[EXERCISE] In the article on Rodeo's Castle, for what amount was the horse claimed before joining trainer Beverly Fowler's stable?

━━━━━ TEXT PASSAGE ━━━━━

02/02/2006 12:00AM

Rodeo's Castle beating the odds

Lone Star Park
Rodeo's Castle (right) zeroes in on Joe Six Pack en route to victory in the $75,000 Ford Express last spring at Lone Star Park.

HOT SPRINGS, Ark. - Rodeo's Castle has overcome a clubbed foot to become one of the best sprinters in the Midwest, and on Saturday should start as the favorite in the $50,000 King Cotton at Oaklawn Park.

Rodeo's Castle comes into the race off the biggest win of his career, the $274,000 Kenner Breeders' Cup Handicap at the Fair Grounds meet at Louisiana Downs on Jan. 14. That race was a long way from the $7,500 maiden claiming level at which he began his career in October 2004. One start later, Rodeo's Castle joined the stable of trainer Beverly Fowler after being claimed for $12,500 by one of her clients, Byron House III.

Rodeo's Castle has taken Fowler on an adventure that has led to the most significant wins of her more than 15-year career as a trainer. He has won three stakes, placed in two others, and overall is 8 for 15 with earnings of $356,260.

━━━━━ INFORMATION SHOWN ━━━━━

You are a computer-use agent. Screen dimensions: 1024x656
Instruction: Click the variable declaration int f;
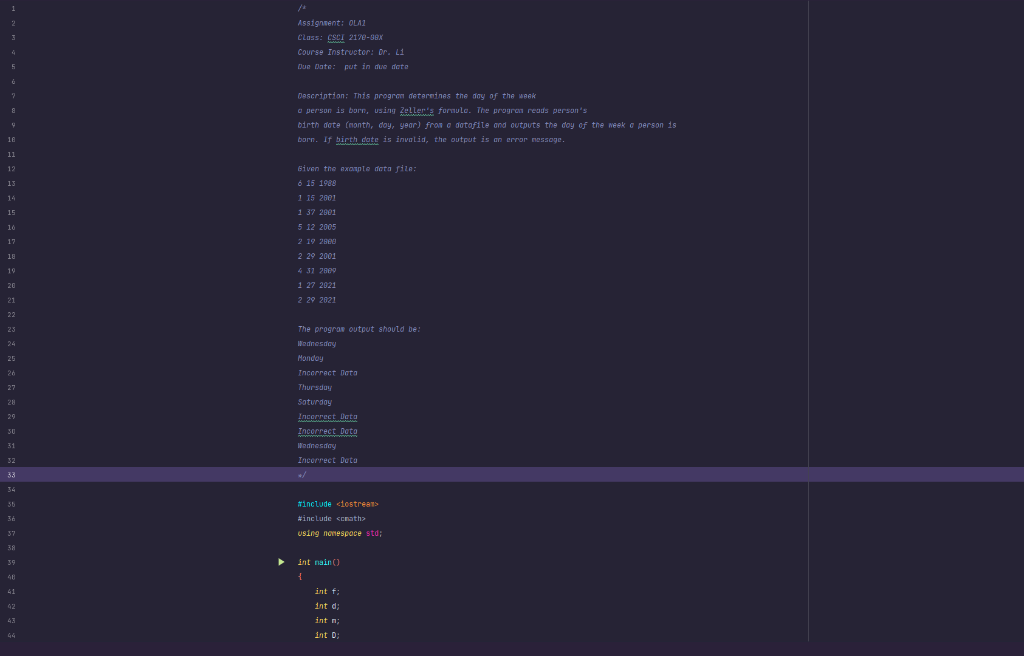coord(326,591)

━━━━━

[COMPLETE ANSWER] $12,500